Tuesday 27 January 2015

internet is evil


when I wrote BAD TRAFFIC (my best novel) I didn't have internet at home. I went every morning to the Somali cafe round the corner and paid 50p for half an hour of internet access, and that was long enough to do all my emails and browse the news. Apart from that my life was completely internet-free.

When I was sitting at my computer, all I could do was work. My computer did not double as an infinite library of distractions, so I didn't have to constantly fight the urge to check email or look up random stuff. I wrote loads.

When my circumstances improved, and I got internet at home, I could still remember how productive and simple my life had been when I didn't have it. The internet is a Disneyland of diversions and I have little willpower.

I decided I needed a work computer that could run a word processor, do all the normal computery things, but couldn't go on the net.

But you can't buy one. Impossible. You'd have to get a typewriter.

So I got a Toshiba satellite: an undistinguished cheap laptop, but with one crucial (odd) feature - the wifi is controlled from a physical on/off switch on the side. I set it to 'off' and squirted super glue into the switch to jam it up. Ta-dah, no internet, a work machine.

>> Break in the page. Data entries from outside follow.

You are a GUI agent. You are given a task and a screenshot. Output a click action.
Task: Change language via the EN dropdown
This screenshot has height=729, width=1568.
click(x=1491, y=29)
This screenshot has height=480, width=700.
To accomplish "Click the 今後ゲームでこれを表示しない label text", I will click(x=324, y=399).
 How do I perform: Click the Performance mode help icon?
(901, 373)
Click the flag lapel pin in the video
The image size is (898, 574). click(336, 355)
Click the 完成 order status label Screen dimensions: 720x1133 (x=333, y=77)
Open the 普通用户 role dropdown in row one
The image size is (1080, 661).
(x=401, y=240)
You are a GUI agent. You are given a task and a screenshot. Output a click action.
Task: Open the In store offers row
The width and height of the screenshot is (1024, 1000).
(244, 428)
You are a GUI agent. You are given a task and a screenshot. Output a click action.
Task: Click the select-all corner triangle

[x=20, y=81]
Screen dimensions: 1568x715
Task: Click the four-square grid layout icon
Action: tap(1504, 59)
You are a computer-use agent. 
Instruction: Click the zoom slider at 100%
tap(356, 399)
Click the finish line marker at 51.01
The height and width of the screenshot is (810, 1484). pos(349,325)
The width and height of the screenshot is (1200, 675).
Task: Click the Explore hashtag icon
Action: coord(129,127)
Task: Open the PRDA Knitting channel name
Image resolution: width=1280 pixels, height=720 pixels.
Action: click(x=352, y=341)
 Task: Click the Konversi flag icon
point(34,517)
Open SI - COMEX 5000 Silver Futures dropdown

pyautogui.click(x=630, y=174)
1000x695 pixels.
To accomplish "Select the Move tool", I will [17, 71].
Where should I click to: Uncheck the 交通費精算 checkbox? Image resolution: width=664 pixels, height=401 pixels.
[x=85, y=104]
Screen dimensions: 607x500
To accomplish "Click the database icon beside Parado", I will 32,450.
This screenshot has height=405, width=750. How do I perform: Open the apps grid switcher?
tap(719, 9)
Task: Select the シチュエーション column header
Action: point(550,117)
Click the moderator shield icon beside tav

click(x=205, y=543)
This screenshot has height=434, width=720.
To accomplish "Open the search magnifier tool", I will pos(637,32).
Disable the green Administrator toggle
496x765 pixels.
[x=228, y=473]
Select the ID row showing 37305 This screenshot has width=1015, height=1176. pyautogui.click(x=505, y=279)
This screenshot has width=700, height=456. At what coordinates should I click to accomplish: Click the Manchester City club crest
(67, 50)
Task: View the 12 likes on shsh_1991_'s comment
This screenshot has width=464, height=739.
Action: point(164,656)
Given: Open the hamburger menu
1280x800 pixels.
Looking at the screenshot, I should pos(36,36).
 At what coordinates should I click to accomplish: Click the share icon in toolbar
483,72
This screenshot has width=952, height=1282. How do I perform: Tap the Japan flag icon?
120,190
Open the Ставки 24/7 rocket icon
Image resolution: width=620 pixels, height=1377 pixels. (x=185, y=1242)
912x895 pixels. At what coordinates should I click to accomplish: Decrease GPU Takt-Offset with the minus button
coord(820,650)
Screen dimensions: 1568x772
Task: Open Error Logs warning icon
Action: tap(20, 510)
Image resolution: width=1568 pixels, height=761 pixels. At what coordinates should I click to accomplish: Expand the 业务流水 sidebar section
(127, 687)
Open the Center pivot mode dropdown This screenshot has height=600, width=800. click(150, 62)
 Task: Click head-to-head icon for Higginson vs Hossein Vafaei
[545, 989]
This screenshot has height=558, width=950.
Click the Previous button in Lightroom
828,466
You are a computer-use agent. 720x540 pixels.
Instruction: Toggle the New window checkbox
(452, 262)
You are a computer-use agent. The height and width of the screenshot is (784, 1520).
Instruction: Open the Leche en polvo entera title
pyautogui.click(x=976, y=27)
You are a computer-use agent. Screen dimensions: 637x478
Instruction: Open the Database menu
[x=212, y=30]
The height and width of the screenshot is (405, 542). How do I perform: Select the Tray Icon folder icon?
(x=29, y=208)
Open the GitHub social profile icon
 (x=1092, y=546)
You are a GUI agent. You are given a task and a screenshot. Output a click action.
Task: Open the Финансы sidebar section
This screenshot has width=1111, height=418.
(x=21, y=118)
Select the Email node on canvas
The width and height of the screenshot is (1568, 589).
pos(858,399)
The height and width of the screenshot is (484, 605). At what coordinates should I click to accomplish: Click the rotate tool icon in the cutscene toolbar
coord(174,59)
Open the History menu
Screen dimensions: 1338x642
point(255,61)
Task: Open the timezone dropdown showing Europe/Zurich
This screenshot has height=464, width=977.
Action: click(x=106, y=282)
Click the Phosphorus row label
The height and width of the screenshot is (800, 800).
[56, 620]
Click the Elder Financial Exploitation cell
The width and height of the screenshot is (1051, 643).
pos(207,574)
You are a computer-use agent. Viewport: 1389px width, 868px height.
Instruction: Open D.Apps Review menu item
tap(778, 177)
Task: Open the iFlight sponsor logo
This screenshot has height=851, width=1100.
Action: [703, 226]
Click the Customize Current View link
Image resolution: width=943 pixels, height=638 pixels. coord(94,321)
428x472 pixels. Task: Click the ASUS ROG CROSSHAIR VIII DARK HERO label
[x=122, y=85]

But that was clunky and heavy and now, some years later, I am back working on an internet-enabled machine. Constantly battling distraction. I have Freedom, which is a simple program that will turn off your internet for a set period of time, but it just isn't the same.

This article - how the internet, merely by being available, destroys your ability to focus your attention - really chided with me.

Now I want to write another book and I'm thinking of finding another way to go back to being internet-less cause I can still just about remember how much more work I got done when it wasn't there.

So... bad internet! Bad for writers. Bad for readers. If I had my way, it would *only* be available in Somali cafes, and people would be slightly less connected and less well informed but actually able to concentrate.